**Exercise details:** Your output is to hold only the lines from the one showing "The height and" through the end of the listing, exactly, with every picture excluded.

**Material supplied:**
**********
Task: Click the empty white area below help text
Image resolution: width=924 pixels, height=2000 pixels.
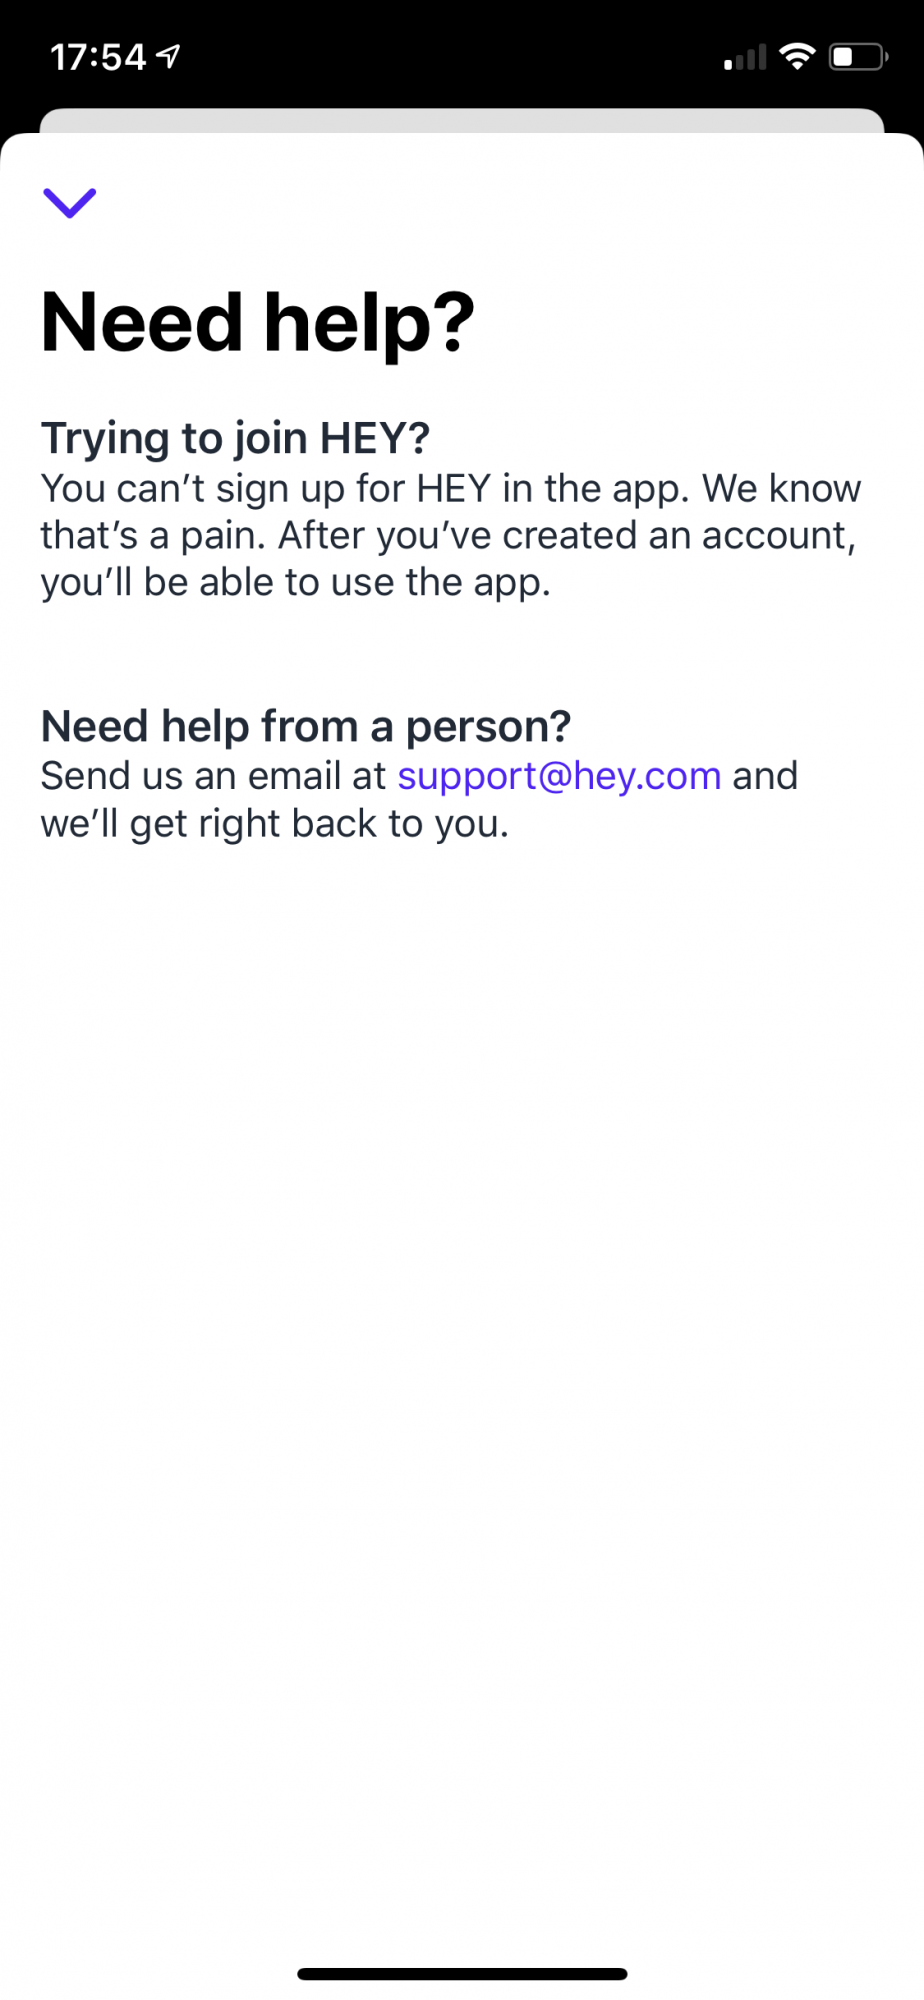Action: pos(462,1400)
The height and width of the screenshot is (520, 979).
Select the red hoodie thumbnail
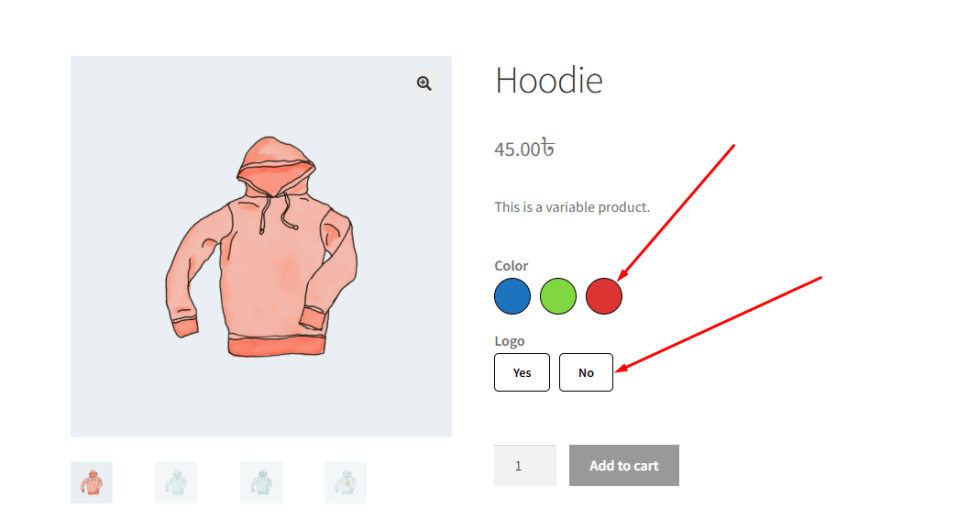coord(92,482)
**********
**The completed task:**
The height and width of the screenshot is (520, 979).
Select the red hoodie thumbnail
coord(92,482)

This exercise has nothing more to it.